• _Extracted text_
□ □ □ □ □ □ □

Upon arrival at Camp #2 we were all extremely dehydrated, having had no water since early that morning, but there was no water supply at that camp. Many dug holes in the ground for moist earth and sucked this earth for its moisture content. Later that evening there was a shower which was life saving. The following morning we were again herded out on the road and retraced our steps 5 kilometers to another Philippine Army camp site, which was then known as Philippine Prison Camp #1. It was on 1 June that we arrived at this camp, and this is the date of organization of the camp. The water supply here was also inadequate and we were forced to line up to fill canteens, sometimes remaining in line as long as two to three hours to get a canteen of water. We were issued small quantities of rice in bulk and this was cooked by the individual organizations which were set up. Our unit, what remained of the original Bataan General Hospital #2 group, remained together.
The day after our arrival at this camp the first deaths began to occur. Most of these were due to malaria, dysentery and exhaustion. We persuaded the Japanese to designate an area at the south end of camp as a cemetery, and we carried the bodies to this area for burial. It was difficult to get volunteers to carry these bodies because everyone was too weak to undertake the burden. As a result, the bodies frequently lay around the different areas of camp where they died until the stench became troublesome before they were moved. About one week after our arrival at Camp #1, truck loads of American survivors from Camp O'Donnell, which had been the destination point for the Death March, began to arrive. These people were in a much more deplorable condition than the group already at Camp #1. Each truck load (about 40 prisoners were loaded to each truck) would bring in several dead who died on the trip.

□ □ □ □ □ □ □

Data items

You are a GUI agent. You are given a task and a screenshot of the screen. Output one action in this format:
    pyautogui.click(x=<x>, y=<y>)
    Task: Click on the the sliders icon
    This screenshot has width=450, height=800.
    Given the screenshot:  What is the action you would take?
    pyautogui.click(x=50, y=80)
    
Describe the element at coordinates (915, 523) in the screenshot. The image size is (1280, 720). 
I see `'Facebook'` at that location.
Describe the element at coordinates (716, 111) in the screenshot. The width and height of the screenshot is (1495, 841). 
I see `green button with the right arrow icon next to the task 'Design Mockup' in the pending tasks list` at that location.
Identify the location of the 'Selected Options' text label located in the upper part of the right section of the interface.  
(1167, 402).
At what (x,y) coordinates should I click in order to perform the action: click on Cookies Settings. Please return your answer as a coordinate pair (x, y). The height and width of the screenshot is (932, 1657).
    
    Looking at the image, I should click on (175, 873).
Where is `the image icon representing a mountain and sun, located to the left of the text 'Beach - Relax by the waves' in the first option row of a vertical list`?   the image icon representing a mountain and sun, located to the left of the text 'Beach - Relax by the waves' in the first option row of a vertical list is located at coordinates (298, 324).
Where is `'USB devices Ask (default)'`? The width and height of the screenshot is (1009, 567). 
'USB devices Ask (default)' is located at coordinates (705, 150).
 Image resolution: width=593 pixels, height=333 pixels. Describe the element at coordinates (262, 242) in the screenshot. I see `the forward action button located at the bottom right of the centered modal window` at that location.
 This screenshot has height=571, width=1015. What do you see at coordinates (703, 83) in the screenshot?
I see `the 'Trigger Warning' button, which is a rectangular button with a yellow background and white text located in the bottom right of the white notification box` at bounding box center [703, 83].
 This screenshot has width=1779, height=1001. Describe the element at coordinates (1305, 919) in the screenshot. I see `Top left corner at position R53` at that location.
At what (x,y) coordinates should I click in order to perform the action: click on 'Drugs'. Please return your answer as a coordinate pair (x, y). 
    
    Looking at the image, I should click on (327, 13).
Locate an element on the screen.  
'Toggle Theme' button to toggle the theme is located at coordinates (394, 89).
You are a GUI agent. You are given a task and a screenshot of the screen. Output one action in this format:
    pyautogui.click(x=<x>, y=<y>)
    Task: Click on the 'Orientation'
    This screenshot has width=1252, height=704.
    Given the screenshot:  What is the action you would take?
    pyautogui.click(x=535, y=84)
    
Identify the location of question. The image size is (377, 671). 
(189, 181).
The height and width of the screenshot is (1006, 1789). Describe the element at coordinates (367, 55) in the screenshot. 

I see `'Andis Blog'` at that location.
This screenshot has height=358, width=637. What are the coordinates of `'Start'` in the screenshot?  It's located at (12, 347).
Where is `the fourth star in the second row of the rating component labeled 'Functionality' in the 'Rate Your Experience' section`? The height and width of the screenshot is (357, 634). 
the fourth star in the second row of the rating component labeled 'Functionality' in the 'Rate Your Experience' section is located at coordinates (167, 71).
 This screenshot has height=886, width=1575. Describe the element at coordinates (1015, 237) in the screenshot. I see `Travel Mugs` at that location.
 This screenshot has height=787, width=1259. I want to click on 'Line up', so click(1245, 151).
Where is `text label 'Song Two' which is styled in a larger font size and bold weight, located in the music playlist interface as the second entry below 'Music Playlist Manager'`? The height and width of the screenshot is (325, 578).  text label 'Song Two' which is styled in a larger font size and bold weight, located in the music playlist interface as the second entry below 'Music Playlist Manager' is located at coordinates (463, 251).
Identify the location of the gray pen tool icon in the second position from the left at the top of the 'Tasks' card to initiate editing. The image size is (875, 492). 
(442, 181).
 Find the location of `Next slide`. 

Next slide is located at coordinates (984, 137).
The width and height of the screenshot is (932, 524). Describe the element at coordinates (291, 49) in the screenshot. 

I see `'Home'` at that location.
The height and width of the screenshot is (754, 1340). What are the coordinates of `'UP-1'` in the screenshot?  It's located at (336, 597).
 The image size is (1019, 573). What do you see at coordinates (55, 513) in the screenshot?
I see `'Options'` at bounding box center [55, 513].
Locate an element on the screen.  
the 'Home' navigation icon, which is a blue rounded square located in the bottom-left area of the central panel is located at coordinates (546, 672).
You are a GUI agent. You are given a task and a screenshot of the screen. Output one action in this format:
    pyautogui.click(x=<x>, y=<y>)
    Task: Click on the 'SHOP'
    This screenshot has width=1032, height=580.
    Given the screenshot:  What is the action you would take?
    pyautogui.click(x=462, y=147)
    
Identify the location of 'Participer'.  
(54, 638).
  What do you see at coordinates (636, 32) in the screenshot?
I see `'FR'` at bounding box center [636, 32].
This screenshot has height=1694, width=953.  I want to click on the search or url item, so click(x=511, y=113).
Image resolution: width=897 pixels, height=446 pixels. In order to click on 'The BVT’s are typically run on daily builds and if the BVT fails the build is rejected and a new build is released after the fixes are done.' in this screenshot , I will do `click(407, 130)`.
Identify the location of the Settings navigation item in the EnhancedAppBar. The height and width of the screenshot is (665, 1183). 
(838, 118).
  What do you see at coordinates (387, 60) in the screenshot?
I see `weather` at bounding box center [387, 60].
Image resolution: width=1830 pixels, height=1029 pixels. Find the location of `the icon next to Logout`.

□ □ □ □ □ □ □

• _Exercises_
1 – For the prison camp account, decide whether each statement agrees with it, answering yes or no and quoting the deciding words: (a) The group reached Philippine Prison Camp #1 on 1 June. (b) Camp #1 had a plentiful water supply. (c) Each truck from Camp O'Donnell carried about 60 prisoners.
2 – Please carry the prison camp account forward from its final sentence.

• _Results in order_
1 –
(a) Yes: "It was on 1 June that we arrived at this camp"
(b) No: "The water supply here was also inadequate"
(c) No: "about 40 prisoners were loaded to each truck"

2 –
On 9 June we persuaded the Japanese that some hospital attention was essential for these people, and they designated an area in the camp which was thereafter known as a hospital area. Within the next few days we had 2400 sick American prisoners in the hospital area, with approximately 250 Medical Department personnel to look after them. The death rate continued to rise, there being approximately 550 deaths during the month of June and 783 deaths during the month of July, following which they began to decline steadily. However, as late as November and December, there were still approximately 250 deaths a month.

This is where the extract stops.